▸ **AIM OF THE TASK**: Type out all the records again exactly.

* * * * *

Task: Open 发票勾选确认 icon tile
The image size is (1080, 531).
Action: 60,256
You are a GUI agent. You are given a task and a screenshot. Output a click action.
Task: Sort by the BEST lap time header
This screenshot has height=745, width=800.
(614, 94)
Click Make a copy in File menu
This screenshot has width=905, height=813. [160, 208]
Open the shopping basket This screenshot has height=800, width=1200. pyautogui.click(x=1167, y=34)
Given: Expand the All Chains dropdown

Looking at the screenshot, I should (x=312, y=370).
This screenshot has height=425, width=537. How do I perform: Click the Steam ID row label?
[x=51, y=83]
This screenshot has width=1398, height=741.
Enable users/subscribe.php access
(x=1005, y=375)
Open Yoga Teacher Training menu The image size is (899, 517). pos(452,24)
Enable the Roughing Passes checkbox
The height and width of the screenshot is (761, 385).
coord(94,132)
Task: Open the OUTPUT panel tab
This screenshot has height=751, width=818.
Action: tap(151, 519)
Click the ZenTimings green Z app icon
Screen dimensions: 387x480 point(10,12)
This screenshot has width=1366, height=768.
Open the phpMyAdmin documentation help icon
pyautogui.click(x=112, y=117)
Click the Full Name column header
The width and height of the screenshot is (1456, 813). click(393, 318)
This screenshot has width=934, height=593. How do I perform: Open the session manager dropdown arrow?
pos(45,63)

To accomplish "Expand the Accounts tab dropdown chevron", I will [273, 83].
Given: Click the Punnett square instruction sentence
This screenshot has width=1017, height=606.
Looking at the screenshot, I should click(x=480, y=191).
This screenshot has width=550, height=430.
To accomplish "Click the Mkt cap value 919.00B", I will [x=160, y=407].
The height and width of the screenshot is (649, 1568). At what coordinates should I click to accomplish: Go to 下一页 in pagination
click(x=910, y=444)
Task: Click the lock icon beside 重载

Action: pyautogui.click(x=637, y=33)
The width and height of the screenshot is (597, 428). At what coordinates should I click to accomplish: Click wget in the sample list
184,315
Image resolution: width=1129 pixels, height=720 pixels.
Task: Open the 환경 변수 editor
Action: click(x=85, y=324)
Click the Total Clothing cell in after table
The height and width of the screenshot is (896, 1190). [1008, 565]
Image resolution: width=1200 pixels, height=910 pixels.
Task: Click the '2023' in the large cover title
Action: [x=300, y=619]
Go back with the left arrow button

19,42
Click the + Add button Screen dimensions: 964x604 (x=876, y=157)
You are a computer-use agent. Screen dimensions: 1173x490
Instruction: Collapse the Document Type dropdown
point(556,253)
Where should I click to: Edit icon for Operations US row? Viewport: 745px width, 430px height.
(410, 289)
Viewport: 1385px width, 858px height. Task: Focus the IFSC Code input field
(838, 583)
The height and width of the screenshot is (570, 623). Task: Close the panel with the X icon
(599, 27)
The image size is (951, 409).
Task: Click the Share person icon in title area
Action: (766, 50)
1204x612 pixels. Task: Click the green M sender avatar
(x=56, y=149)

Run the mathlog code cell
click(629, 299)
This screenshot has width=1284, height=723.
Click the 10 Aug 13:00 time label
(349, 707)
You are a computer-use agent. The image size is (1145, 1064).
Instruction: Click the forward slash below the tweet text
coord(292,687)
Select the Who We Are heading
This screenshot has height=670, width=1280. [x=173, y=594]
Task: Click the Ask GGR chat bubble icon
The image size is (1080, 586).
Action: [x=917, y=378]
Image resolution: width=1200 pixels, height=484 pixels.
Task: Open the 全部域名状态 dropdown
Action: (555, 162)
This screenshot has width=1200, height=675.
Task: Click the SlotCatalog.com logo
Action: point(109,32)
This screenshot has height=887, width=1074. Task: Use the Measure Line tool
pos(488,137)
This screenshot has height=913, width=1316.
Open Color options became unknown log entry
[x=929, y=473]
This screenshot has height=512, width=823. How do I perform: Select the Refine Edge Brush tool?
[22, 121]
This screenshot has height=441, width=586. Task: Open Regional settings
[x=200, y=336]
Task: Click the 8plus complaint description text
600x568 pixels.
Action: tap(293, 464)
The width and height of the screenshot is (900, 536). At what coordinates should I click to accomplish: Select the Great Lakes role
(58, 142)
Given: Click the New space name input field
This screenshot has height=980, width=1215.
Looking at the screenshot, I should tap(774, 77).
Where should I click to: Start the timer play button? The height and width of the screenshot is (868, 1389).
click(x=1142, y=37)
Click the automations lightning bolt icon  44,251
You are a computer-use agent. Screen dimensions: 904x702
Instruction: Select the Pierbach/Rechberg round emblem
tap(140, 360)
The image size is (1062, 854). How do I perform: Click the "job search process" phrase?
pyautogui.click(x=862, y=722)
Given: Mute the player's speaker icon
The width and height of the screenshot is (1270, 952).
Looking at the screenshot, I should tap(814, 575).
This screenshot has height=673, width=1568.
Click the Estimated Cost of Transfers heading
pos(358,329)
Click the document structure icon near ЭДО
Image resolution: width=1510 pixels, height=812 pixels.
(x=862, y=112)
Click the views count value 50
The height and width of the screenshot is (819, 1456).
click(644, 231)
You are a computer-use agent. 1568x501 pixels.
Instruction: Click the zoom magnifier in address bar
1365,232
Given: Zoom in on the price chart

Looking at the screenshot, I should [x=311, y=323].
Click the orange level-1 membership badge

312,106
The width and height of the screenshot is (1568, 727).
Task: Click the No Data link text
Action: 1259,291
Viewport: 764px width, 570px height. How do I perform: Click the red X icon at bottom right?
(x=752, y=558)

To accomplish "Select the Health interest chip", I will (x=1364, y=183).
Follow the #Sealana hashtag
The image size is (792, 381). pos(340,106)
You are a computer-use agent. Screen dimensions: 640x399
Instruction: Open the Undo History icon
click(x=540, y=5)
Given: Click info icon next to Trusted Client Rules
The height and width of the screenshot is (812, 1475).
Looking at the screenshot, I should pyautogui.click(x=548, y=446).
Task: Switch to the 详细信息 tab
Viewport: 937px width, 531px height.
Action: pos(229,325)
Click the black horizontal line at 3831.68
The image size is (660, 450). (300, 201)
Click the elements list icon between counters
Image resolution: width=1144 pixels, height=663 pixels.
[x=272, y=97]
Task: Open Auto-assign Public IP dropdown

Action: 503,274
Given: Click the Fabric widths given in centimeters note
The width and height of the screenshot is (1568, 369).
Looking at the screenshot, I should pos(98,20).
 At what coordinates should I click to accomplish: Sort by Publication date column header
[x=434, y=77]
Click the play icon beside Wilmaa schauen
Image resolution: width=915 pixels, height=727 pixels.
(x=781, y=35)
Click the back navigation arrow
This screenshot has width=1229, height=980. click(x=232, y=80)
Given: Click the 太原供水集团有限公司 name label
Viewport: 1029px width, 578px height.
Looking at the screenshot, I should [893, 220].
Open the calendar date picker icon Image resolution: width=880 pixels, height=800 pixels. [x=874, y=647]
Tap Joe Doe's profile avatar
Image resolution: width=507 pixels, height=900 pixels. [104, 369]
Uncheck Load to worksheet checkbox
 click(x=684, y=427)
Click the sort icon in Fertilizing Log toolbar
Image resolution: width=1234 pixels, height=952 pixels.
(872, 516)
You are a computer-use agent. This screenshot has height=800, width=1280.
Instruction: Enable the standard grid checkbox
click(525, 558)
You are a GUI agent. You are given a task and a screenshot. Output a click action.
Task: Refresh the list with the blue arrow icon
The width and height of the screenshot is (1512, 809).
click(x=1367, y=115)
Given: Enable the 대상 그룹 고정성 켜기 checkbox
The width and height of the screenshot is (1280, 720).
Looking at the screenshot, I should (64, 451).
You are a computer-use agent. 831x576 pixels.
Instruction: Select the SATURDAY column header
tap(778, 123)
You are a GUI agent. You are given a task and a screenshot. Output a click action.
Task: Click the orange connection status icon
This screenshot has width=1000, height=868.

* * * * *

▸ **RESPONSE**:
Task: Open 发票勾选确认 icon tile
The image size is (1080, 531).
Action: 60,256
You are a GUI agent. You are given a task and a screenshot. Output a click action.
Task: Sort by the BEST lap time header
This screenshot has height=745, width=800.
(614, 94)
Click Make a copy in File menu
This screenshot has width=905, height=813. [160, 208]
Open the shopping basket This screenshot has height=800, width=1200. pyautogui.click(x=1167, y=34)
Given: Expand the All Chains dropdown

Looking at the screenshot, I should (x=312, y=370).
This screenshot has height=425, width=537. How do I perform: Click the Steam ID row label?
[x=51, y=83]
This screenshot has width=1398, height=741.
Enable users/subscribe.php access
(x=1005, y=375)
Open Yoga Teacher Training menu The image size is (899, 517). pos(452,24)
Enable the Roughing Passes checkbox
The height and width of the screenshot is (761, 385).
coord(94,132)
Task: Open the OUTPUT panel tab
This screenshot has height=751, width=818.
Action: tap(151, 519)
Click the ZenTimings green Z app icon
Screen dimensions: 387x480 point(10,12)
This screenshot has width=1366, height=768.
Open the phpMyAdmin documentation help icon
pyautogui.click(x=112, y=117)
Click the Full Name column header
The width and height of the screenshot is (1456, 813). click(393, 318)
This screenshot has width=934, height=593. How do I perform: Open the session manager dropdown arrow?
pos(45,63)

To accomplish "Expand the Accounts tab dropdown chevron", I will [273, 83].
Given: Click the Punnett square instruction sentence
This screenshot has width=1017, height=606.
Looking at the screenshot, I should click(x=480, y=191).
This screenshot has width=550, height=430.
To accomplish "Click the Mkt cap value 919.00B", I will [x=160, y=407].
The height and width of the screenshot is (649, 1568). At what coordinates should I click to accomplish: Go to 下一页 in pagination
click(x=910, y=444)
Task: Click the lock icon beside 重载

Action: pyautogui.click(x=637, y=33)
The width and height of the screenshot is (597, 428). At what coordinates should I click to accomplish: Click wget in the sample list
184,315
Image resolution: width=1129 pixels, height=720 pixels.
Task: Open the 환경 변수 editor
Action: click(x=85, y=324)
Click the Total Clothing cell in after table
The height and width of the screenshot is (896, 1190). [1008, 565]
Image resolution: width=1200 pixels, height=910 pixels.
Task: Click the '2023' in the large cover title
Action: [x=300, y=619]
Go back with the left arrow button

19,42
Click the + Add button Screen dimensions: 964x604 (x=876, y=157)
You are a computer-use agent. Screen dimensions: 1173x490
Instruction: Collapse the Document Type dropdown
point(556,253)
Where should I click to: Edit icon for Operations US row? Viewport: 745px width, 430px height.
(410, 289)
Viewport: 1385px width, 858px height. Task: Focus the IFSC Code input field
(838, 583)
The height and width of the screenshot is (570, 623). Task: Close the panel with the X icon
(599, 27)
The image size is (951, 409).
Task: Click the Share person icon in title area
Action: (766, 50)
1204x612 pixels. Task: Click the green M sender avatar
(x=56, y=149)

Run the mathlog code cell
click(629, 299)
This screenshot has width=1284, height=723.
Click the 10 Aug 13:00 time label
(349, 707)
You are a computer-use agent. The image size is (1145, 1064).
Instruction: Click the forward slash below the tweet text
coord(292,687)
Select the Who We Are heading
This screenshot has height=670, width=1280. [x=173, y=594]
Task: Click the Ask GGR chat bubble icon
The image size is (1080, 586).
Action: [x=917, y=378]
Image resolution: width=1200 pixels, height=484 pixels.
Task: Open the 全部域名状态 dropdown
Action: (555, 162)
This screenshot has width=1200, height=675.
Task: Click the SlotCatalog.com logo
Action: point(109,32)
This screenshot has height=887, width=1074. Task: Use the Measure Line tool
pos(488,137)
This screenshot has height=913, width=1316.
Open Color options became unknown log entry
[x=929, y=473]
This screenshot has height=512, width=823. How do I perform: Select the Refine Edge Brush tool?
[22, 121]
This screenshot has height=441, width=586. Task: Open Regional settings
[x=200, y=336]
Task: Click the 8plus complaint description text
600x568 pixels.
Action: tap(293, 464)
The width and height of the screenshot is (900, 536). At what coordinates should I click to accomplish: Select the Great Lakes role
(58, 142)
Given: Click the New space name input field
This screenshot has height=980, width=1215.
Looking at the screenshot, I should tap(774, 77).
Where should I click to: Start the timer play button? The height and width of the screenshot is (868, 1389).
click(x=1142, y=37)
Click the automations lightning bolt icon  44,251
You are a computer-use agent. Screen dimensions: 904x702
Instruction: Select the Pierbach/Rechberg round emblem
tap(140, 360)
The image size is (1062, 854). How do I perform: Click the "job search process" phrase?
pyautogui.click(x=862, y=722)
Given: Mute the player's speaker icon
The width and height of the screenshot is (1270, 952).
Looking at the screenshot, I should tap(814, 575).
This screenshot has height=673, width=1568.
Click the Estimated Cost of Transfers heading
pos(358,329)
Click the document structure icon near ЭДО
Image resolution: width=1510 pixels, height=812 pixels.
(x=862, y=112)
Click the views count value 50
The height and width of the screenshot is (819, 1456).
click(644, 231)
You are a computer-use agent. 1568x501 pixels.
Instruction: Click the zoom magnifier in address bar
1365,232
Given: Zoom in on the price chart

Looking at the screenshot, I should [x=311, y=323].
Click the orange level-1 membership badge

312,106
The width and height of the screenshot is (1568, 727).
Task: Click the No Data link text
Action: 1259,291
Viewport: 764px width, 570px height. How do I perform: Click the red X icon at bottom right?
(x=752, y=558)

To accomplish "Select the Health interest chip", I will (x=1364, y=183).
Follow the #Sealana hashtag
The image size is (792, 381). pos(340,106)
You are a computer-use agent. Screen dimensions: 640x399
Instruction: Open the Undo History icon
click(x=540, y=5)
Given: Click info icon next to Trusted Client Rules
The height and width of the screenshot is (812, 1475).
Looking at the screenshot, I should pyautogui.click(x=548, y=446).
Task: Switch to the 详细信息 tab
Viewport: 937px width, 531px height.
Action: pos(229,325)
Click the black horizontal line at 3831.68
The image size is (660, 450). (300, 201)
Click the elements list icon between counters
Image resolution: width=1144 pixels, height=663 pixels.
[x=272, y=97]
Task: Open Auto-assign Public IP dropdown

Action: 503,274
Given: Click the Fabric widths given in centimeters note
The width and height of the screenshot is (1568, 369).
Looking at the screenshot, I should pos(98,20).
 At what coordinates should I click to accomplish: Sort by Publication date column header
[x=434, y=77]
Click the play icon beside Wilmaa schauen
Image resolution: width=915 pixels, height=727 pixels.
(x=781, y=35)
Click the back navigation arrow
This screenshot has width=1229, height=980. click(x=232, y=80)
Given: Click the 太原供水集团有限公司 name label
Viewport: 1029px width, 578px height.
Looking at the screenshot, I should [893, 220].
Open the calendar date picker icon Image resolution: width=880 pixels, height=800 pixels. [x=874, y=647]
Tap Joe Doe's profile avatar
Image resolution: width=507 pixels, height=900 pixels. [104, 369]
Uncheck Load to worksheet checkbox
 click(x=684, y=427)
Click the sort icon in Fertilizing Log toolbar
Image resolution: width=1234 pixels, height=952 pixels.
(872, 516)
You are a computer-use agent. This screenshot has height=800, width=1280.
Instruction: Enable the standard grid checkbox
click(525, 558)
You are a GUI agent. You are given a task and a screenshot. Output a click action.
Task: Refresh the list with the blue arrow icon
The width and height of the screenshot is (1512, 809).
click(x=1367, y=115)
Given: Enable the 대상 그룹 고정성 켜기 checkbox
The width and height of the screenshot is (1280, 720).
Looking at the screenshot, I should (64, 451).
You are a computer-use agent. 831x576 pixels.
Instruction: Select the SATURDAY column header
tap(778, 123)
You are a GUI agent. You are given a task and a screenshot. Output a click action.
Task: Click the orange connection status icon
This screenshot has width=1000, height=868.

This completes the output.